Torniamo al principio, alle tre parole: Building Information Modelling; volendo dare una traduzione in italiano potremmo provare con ‘Modellazione Informativa dell’Edificio’. Il caso ci viene incontro nel comprendere quale sia il concetto che sta al centro di questa espressione ormai inflazionata: sia nella versione inglese che in quella italiana, infatti, al centro troviamo un elemento comune, l’informazione. Ed è proprio sull’informazione che si gioca la partita nel definire cosa è BIM e cosa no.
Nella sua accezione più generale il BIM è una metodologia di lavoro che attraverso una rappresentazione virtuale (Modelling) dell’edificio (Building) ne comunica le informazioni (Information). Nello specifico, il risultato del BIM è un database informativo impostato su un modello digitale tridimensionale[2] dell’edificio, inteso eventualmente anche come infrastruttura.
Relativamente all’aspetto prettamente geometrico, gli oggetti del modello, quali ad esempio travi, porte o parti di sistemi MEP, sono rappresentati ad un livello di dettaglio che è funzione dell’uso che si vuol fare del modello stesso. In altre parole, nel caso il fine sia, ad esempio, la fabbricazione degli elementi sulla base del modello, gli oggetti dovranno essere modellati al massimo livello di dettaglio geometrico.
Analogamente gli oggetti sono corredati di un patrimonio informativo non geometrico. Tali informazioni possono essere di natura prestazionale, possono essere legate all’aspetto manutentivo, a quello della stima dei costi o ad altri aspetti, ma dipendono comunque dall’obbiettivo che si intende perseguire.
Ma non è solo la presenza dell’informazione a fare la differenza. La differenza la fa soprattutto la maniera in cui l’informazione viene gestita nel corso del processo. Quello che si fa con il BIM è quindi mettere in atto un processo che coinvolge l’intero ciclo di vita dell’opera, in cui l’informazione raccolta e prodotta (dalla prima bozza progettuale alla scheda tecnica di prodotto) viene organizzata e classificata in un sistema che la renda accessibile e manipolabile quando necessaria (fig.1). In questo senso il BIM rappresenta pienamente uno strumento per il Project Management.

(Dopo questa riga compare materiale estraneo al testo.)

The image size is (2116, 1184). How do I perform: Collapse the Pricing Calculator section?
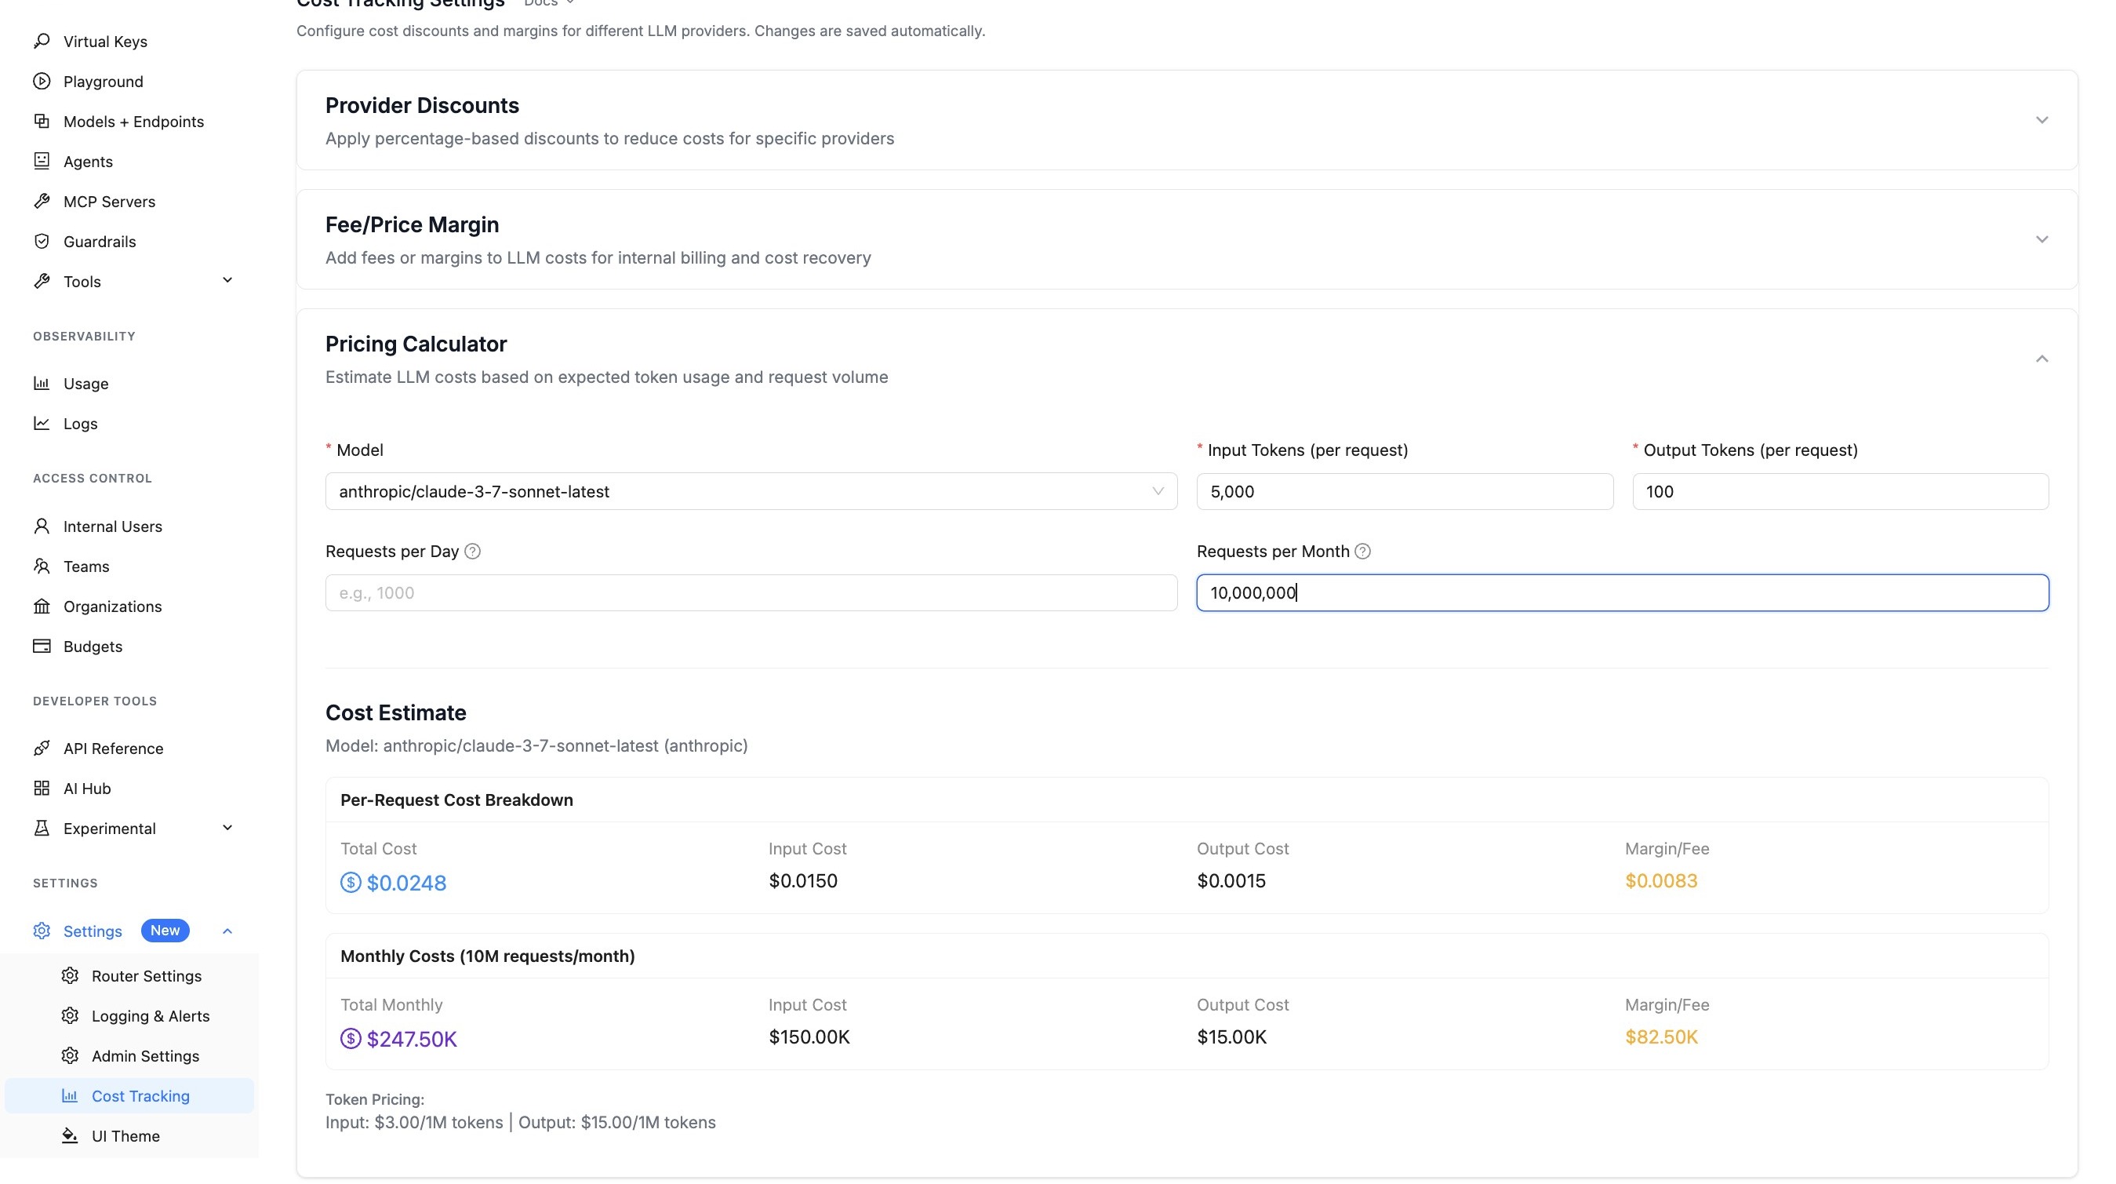pyautogui.click(x=2041, y=359)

Fig. 1 – Il BIM mette in atto un sistema di gestione dell’informazione che abbraccia l’intero ciclo di vita dell’opera.

Un lavoro nuovo
Nella pratica tradizionale, la produzione delle informazioni avviene secondo processi non coordinati fra i diversi attori coinvolti. Talvolta anche all’interno dello stesso team questo coordinamento/integrazione non avviene e le stesse informazioni vengono elaborate più volte per propositi diversi.
Il BIM, nel suo essere nuova metodologia di lavoro, rivoluziona la pratica tradizionale. Gli obbiettivi che si vogliono raggiungere con il progetto rappresentano il faro dell’intero processo edilizio e su di essi metodi e procedure devono plasmarsi. Il committente deve essere pertanto in grado di esprimere le sue esigenze in maniera chiara; i professionisti sono chiamati a definire un processo condiviso secondo il quale queste esigenze vengono soddisfatte; la collaborazione fra gli attori prende il posto della segregazione delle conoscenze.
Spesso si paragona il passaggio CAD-to-BIM[3] a quello tecnigrafo-to-CAD, ma quello di oggi è un cambiamento ancor più profondo. In passato infatti la trasformazione dei processi è stata una trasformazione perlopiù tecnologica, dal disegnare a mano si è passati al disegnare “a mouse”. Oggi invece, accanto alle decine di nuovi strumenti software che si affacciano sul mercato e a cui giocoforza bisogna adattarsi, si pone il problema di cambiare l’approccio al progetto, il processo secondo cui le attività vengono svolte.
Insomma, ancor prima di adottare nuovi strumenti software e schede grafiche più potenti, si tratta di dotarsi di una sorta di BIM state of mind, basato su concetti quali collaborazione, coordinamento, condivisione e confronto.
La definizione chiara degli obbiettivi da raggiungersi attraverso il BIM, i cosiddetti BIM Uses[4], dei conseguenti livelli di sviluppo informativo degli oggetti e l’utilizzo di sistemi e procedure di scambio delle informazioni improntati all’interoperabilità fra i diversi software (openBIM – IFC[5]) sono alcuni degli elementi basilari per l’implementazione del BIM.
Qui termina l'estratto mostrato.